Мама спокойно пережила смерть отца, а я – сорвалась. Я ее тогда возненавидела. Не понимала, как она может есть, спать, принимать душ, слушать музыку, куда-то ходить, веселиться… Будто ничего не случилось. Она жила дальше, а я не могла. Без папы. Мне повезло – в психушке я провела всего две недели. Потом научилась делать вид, будто все хорошо. Лишь бы не назад, туда, где ты превращаешься в овощ, где все продается и покупается, были бы деньги. Где насилуют, издеваются, унижают, наказывают… Просто так. Где мир рушится. И ты не знаешь, кто на твоей стороне – те безумцы рядом или считающиеся здоровыми людьми санитары, врачи, способные на чудовищные вещи. После психушки я перестала верить в людей. И в каждом искала что-то ненормальное, убедившись, что все вокруг – больные, включая мою собственную мать. Я видела, как самые родные люди отказываются от детей, мужей, жен. Это считалось нормальным. Им предлагали выход – отдать близких куда-то, иногда навещать, приносить апельсины и яблоки и уходить в свою жизнь. И они были благодарны за это. Некоторые приплачивали главврачу, чтобы подержать кого-то из близких еще неделю. Мне просто повезло. Маму заставили меня забрать. Больнице грозила проверка, для которой требовалась статистика по успешно излечившимся и выписавшимся. Я прекрасно подходила под эту категорию. Но и спустя две недели вернулась домой другим человеком. Похудевшей на пять килограммов. Там, в больнице, начала курить и научилась прятать таблетки, якобы их глотая. Я перестала верить в доброту людей, да и в людей в целом тоже. Я должна была смириться с горькой утратой, успокоиться. Но все получилось наоборот – не смирилась. Мать я ненавидела. И желала ей скорой смерти. Самой мучительной из всех возможных.
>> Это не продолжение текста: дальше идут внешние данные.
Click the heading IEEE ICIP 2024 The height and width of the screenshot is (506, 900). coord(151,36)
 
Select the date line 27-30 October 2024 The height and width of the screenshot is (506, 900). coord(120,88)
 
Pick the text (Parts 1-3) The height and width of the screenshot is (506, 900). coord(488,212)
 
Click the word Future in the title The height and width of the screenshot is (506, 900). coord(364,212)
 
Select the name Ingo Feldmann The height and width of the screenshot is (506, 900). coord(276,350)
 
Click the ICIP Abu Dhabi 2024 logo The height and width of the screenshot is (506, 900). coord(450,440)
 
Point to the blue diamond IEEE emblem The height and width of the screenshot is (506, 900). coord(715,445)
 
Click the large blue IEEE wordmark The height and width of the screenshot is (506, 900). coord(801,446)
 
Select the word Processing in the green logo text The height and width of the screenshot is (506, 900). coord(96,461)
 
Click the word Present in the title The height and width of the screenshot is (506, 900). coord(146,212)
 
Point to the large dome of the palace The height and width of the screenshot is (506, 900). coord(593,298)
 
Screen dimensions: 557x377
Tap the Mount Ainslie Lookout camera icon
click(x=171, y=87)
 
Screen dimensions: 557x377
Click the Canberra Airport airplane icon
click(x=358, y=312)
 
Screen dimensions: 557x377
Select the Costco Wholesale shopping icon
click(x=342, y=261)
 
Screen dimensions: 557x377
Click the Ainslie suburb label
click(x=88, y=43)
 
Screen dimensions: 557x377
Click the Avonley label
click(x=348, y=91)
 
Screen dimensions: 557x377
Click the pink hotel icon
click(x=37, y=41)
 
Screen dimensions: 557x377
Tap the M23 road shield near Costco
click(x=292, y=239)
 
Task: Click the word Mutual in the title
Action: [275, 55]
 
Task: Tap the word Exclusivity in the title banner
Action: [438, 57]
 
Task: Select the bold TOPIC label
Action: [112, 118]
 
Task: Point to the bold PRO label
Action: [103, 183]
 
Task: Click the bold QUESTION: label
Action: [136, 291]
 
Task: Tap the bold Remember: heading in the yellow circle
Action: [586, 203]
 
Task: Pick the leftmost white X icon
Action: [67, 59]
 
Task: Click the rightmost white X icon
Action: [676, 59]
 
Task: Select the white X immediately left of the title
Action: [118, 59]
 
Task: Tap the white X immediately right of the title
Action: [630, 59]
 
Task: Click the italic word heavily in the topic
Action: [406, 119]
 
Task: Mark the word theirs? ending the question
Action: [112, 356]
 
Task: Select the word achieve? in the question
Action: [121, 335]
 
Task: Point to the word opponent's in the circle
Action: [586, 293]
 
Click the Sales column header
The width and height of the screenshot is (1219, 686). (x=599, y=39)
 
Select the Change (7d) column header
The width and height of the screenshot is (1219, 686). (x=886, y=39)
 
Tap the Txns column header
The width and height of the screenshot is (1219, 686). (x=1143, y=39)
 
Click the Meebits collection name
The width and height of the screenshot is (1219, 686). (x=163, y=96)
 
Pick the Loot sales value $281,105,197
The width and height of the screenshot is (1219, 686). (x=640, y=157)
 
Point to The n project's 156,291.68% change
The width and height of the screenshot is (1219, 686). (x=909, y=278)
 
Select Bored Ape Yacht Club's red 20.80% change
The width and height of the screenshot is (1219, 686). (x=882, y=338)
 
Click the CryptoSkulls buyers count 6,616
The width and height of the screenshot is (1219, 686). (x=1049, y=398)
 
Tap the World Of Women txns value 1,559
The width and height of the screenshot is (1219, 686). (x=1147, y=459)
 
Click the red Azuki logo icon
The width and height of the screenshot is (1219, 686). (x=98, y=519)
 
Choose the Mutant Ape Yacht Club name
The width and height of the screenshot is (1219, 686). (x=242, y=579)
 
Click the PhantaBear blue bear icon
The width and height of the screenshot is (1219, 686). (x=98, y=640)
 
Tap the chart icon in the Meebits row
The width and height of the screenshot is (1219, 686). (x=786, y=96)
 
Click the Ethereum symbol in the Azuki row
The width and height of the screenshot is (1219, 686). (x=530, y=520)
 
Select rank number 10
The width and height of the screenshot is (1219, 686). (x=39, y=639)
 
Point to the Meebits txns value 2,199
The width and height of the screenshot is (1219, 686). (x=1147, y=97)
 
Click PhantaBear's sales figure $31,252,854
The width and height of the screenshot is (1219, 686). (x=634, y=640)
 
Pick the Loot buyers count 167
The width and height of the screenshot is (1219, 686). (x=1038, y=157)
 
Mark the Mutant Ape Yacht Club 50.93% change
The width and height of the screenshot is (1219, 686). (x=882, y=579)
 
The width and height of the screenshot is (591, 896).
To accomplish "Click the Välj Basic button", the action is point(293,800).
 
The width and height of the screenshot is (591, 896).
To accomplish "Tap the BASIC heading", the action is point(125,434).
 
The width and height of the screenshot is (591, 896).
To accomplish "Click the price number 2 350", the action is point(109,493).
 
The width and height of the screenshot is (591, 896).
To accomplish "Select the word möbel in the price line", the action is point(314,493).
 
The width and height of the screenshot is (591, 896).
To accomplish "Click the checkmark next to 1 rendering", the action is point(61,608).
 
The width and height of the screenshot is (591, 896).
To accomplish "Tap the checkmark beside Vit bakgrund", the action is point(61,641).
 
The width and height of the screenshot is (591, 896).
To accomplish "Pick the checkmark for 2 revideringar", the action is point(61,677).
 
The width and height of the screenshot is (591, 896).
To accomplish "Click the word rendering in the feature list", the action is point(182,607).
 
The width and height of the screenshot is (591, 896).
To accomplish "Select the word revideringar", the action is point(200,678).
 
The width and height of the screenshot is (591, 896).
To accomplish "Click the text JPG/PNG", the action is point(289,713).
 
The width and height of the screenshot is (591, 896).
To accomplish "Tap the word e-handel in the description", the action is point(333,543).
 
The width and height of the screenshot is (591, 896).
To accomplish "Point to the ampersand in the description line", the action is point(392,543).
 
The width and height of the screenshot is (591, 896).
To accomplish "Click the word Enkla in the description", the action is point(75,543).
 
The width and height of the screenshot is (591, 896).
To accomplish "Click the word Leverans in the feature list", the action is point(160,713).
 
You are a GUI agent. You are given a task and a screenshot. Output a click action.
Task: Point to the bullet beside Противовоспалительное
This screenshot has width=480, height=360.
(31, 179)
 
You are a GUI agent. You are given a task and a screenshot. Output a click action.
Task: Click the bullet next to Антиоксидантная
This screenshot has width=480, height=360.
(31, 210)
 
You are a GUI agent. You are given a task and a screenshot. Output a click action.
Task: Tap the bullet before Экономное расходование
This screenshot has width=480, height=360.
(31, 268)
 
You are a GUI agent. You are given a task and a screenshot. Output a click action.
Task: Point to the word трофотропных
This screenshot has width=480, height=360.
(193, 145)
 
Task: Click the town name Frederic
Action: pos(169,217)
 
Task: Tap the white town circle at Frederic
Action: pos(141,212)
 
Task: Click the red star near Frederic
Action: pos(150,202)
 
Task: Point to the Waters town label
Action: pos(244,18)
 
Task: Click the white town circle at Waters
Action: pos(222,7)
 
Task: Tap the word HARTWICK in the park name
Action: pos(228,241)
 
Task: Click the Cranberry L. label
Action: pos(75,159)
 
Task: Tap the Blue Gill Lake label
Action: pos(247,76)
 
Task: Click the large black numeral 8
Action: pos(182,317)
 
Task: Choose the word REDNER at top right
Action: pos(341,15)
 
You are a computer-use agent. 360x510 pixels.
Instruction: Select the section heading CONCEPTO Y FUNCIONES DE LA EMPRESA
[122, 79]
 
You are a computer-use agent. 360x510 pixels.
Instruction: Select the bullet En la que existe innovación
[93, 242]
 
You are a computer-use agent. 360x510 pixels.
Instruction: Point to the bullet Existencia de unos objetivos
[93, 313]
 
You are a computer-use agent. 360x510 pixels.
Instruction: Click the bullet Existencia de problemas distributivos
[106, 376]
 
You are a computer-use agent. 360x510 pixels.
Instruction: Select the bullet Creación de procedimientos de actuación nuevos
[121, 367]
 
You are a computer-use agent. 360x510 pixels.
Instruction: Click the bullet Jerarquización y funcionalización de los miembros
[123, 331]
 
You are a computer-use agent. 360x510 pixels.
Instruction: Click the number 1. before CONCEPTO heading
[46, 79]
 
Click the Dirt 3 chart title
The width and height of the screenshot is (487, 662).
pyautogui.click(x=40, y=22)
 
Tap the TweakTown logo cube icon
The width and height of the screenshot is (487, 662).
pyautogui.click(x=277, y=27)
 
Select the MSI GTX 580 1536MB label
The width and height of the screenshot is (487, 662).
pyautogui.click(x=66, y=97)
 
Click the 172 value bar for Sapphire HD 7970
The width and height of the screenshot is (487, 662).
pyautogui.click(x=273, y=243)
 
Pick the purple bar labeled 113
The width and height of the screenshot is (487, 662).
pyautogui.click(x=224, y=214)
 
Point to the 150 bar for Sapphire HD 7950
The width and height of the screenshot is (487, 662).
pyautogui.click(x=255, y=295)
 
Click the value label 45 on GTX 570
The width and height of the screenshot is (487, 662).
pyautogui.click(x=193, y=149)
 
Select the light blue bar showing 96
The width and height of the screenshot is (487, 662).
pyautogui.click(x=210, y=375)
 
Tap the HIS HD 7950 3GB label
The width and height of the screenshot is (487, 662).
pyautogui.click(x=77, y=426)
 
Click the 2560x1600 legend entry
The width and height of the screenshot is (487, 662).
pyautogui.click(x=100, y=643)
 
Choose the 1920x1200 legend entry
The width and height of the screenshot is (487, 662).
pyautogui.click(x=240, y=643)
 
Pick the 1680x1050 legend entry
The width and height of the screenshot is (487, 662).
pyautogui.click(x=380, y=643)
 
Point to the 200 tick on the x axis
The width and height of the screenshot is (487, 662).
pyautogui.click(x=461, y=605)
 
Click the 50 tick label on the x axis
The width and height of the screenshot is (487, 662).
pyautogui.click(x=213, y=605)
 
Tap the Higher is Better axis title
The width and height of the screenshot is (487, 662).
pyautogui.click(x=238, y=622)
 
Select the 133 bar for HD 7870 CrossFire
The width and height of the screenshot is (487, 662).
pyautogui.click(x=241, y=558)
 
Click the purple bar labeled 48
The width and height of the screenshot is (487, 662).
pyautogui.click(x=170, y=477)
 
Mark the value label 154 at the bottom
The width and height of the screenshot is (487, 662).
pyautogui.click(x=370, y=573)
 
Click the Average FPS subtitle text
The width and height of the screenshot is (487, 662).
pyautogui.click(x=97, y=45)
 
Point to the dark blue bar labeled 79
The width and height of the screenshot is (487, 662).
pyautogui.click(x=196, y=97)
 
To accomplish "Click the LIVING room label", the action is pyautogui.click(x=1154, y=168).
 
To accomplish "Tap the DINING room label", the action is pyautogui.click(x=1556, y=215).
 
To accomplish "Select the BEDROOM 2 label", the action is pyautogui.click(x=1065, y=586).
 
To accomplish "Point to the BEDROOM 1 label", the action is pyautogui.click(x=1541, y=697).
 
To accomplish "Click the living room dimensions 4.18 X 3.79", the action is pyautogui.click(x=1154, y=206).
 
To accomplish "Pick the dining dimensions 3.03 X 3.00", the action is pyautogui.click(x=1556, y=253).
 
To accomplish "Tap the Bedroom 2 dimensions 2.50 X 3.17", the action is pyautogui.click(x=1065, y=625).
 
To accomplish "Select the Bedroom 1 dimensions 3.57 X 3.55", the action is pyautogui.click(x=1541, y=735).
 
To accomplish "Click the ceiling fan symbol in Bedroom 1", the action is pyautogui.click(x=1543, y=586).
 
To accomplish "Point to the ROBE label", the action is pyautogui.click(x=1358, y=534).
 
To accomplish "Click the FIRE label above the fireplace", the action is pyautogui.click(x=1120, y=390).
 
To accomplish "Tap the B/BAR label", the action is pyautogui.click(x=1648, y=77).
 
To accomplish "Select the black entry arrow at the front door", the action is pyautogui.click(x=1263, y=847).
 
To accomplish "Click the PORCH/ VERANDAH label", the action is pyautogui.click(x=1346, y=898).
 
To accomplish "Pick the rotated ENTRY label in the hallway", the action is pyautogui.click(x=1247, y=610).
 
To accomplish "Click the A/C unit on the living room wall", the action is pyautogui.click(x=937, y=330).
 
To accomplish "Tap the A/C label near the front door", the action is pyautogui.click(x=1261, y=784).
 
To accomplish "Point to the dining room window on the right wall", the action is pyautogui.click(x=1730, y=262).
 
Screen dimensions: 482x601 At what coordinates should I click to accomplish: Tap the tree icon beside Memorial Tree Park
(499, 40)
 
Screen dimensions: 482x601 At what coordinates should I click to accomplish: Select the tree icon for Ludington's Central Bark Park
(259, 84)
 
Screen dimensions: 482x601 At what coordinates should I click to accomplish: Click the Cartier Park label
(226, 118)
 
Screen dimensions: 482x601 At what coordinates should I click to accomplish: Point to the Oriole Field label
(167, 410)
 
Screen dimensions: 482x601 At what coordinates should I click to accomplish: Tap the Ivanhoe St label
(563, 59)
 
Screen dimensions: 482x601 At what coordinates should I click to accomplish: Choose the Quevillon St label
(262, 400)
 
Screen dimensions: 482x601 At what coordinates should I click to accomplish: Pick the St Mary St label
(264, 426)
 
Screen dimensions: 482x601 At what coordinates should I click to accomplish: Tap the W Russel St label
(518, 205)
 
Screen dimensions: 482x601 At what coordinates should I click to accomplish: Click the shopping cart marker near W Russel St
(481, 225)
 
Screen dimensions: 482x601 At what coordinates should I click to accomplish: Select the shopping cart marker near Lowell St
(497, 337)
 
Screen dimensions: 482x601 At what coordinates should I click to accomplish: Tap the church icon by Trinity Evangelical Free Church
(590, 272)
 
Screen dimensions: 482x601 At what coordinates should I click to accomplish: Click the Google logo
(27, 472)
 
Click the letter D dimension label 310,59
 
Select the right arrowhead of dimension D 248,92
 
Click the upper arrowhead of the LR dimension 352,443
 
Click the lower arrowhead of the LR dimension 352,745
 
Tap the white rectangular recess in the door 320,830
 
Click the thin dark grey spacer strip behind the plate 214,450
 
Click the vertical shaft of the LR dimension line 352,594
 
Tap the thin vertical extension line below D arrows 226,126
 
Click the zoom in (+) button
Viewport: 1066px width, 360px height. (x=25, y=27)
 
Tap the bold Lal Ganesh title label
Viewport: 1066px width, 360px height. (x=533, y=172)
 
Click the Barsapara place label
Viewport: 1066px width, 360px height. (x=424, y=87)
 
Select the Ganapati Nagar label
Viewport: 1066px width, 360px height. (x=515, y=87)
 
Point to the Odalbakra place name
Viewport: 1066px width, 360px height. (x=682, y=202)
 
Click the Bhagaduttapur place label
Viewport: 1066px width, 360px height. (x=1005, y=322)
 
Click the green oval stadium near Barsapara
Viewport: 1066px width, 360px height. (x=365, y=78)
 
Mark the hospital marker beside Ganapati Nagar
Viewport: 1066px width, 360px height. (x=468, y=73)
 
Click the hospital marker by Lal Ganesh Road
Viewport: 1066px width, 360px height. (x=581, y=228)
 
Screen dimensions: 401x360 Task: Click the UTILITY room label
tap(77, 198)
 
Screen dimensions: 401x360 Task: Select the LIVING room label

В детстве у меня был выраженный рвотный рефлекс. Шпатель во рту, чтобы проверить горло, лечение зубов – все заканчивалось жуткой рвотой. Вот там, в психушке, рвотный рефлекс мне и пригодился. Я выплевывала все принятые таблетки…

– Ну, значит, мне точно повезло. Не из-за кого было в психушку попадать, – выслушав рассказ Светланы Петровны, заметила Наташа.

Ее все любили – и дети, и взрослые. За искренность, точнее умение профессионально ее изобразить. Гостям она иногда рассказывала, что в одиночку воспитывает двоих детей, муж сбежал. Мать умерла, но у нее отличный отец. Помогает, с внуками гуляет. Только Светлана Петровна знала, что у Наташи нет и не было никаких детей, как и сбежавшего мужа и отца, ставшего прекрасным дедушкой. Мать была жива и здорова, с поправкой на возраст, конечно. И мечтала стать бабушкой. Наташа придумала себе легенду, другую жизнь для работы, в которую охотно верили клиенты. Да и Светлана Петровна, умевшая отличить ложь от правды по первой фразе, по взгляду, мимике, могла поклясться, что Наташа говорит правду. Прирожденный талант какой-то. Наташа говорила: «Моя настоящая жизнь не продается. На выдуманной я могу заработать». Что было правдой. Она за отдельную плату соглашалась посидеть с детьми, покормить с ними уток, порисовать. Ну а как не доверить родное дитя такой прекрасной женщине, заботливой матери и дочери? Она могла напомнить гостю про день рождения супруги и заранее заказать цветы или устроить сюрприз – ужин на берегу залива. Гости всегда оставляли щедрые чаевые. Светлана Петровна признавала, что Наташа – ценный кадр, без нее все рухнет окончательно, а найти такую же пройдоху вряд ли получится. Когда звонили новые гости, только Наташа могла их уговорить снять номер именно в их отеле. И возвращались даже те, кто был недоволен кухней, обслуживанием и прочим.